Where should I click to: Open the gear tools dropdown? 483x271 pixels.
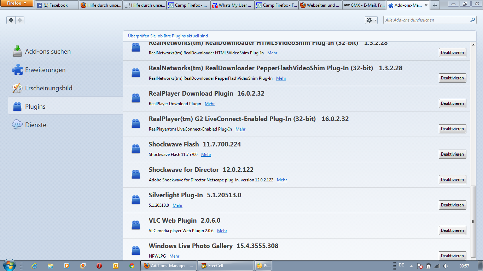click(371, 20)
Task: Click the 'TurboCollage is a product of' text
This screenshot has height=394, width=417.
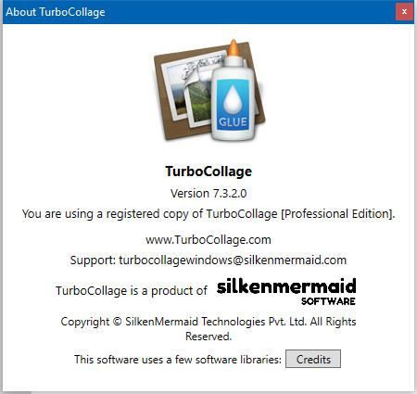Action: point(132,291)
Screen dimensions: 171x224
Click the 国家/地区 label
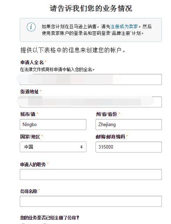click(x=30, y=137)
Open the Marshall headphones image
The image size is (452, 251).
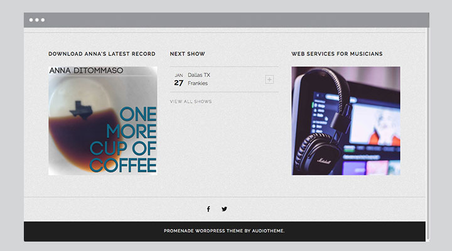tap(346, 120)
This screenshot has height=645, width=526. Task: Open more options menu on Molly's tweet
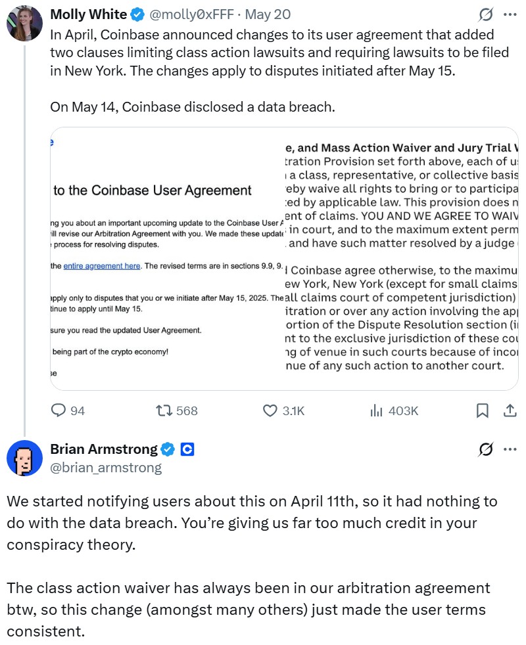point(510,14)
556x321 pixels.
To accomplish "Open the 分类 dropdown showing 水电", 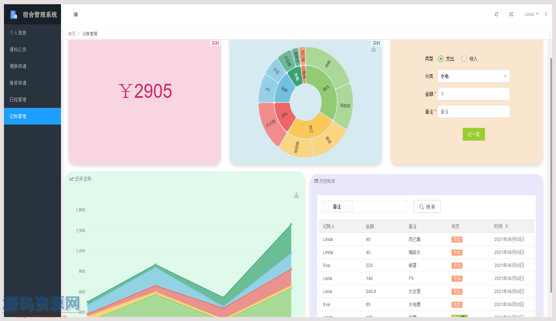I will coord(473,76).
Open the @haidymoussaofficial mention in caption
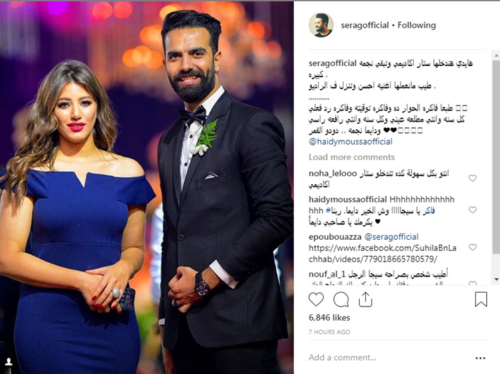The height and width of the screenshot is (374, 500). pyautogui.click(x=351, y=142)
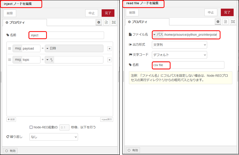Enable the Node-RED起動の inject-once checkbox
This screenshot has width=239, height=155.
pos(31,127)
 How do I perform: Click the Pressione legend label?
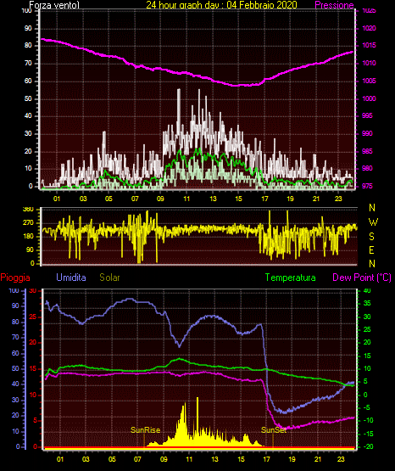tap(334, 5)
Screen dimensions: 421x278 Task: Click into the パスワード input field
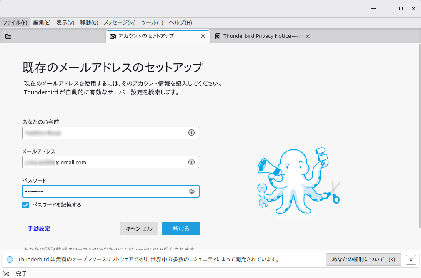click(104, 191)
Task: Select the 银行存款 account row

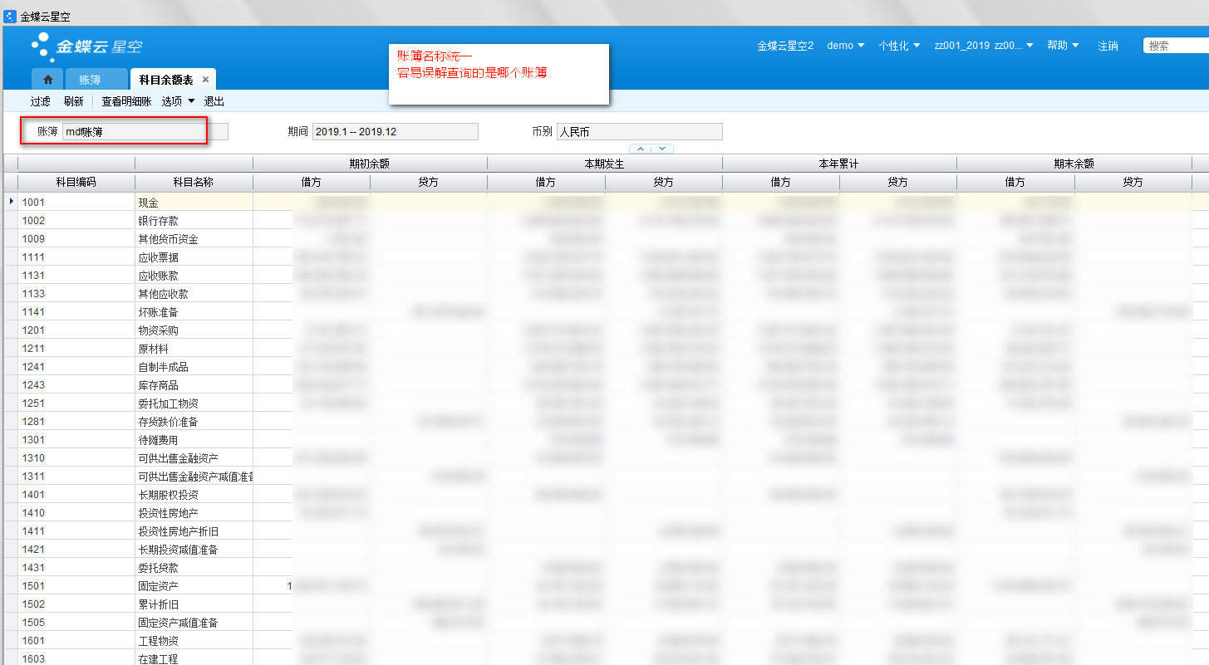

Your assignment:
Pictures must be left out. Return verbatim only the lines from the line with "How do I perform: Click" through the final line of the material above, including both ends.

Expected answer:
 How do I perform: Click the Pressione legend label?
tap(334, 5)
Screen dimensions: 421x278 Task: Click into the パスワード input field
click(104, 191)
Task: Select the 银行存款 account row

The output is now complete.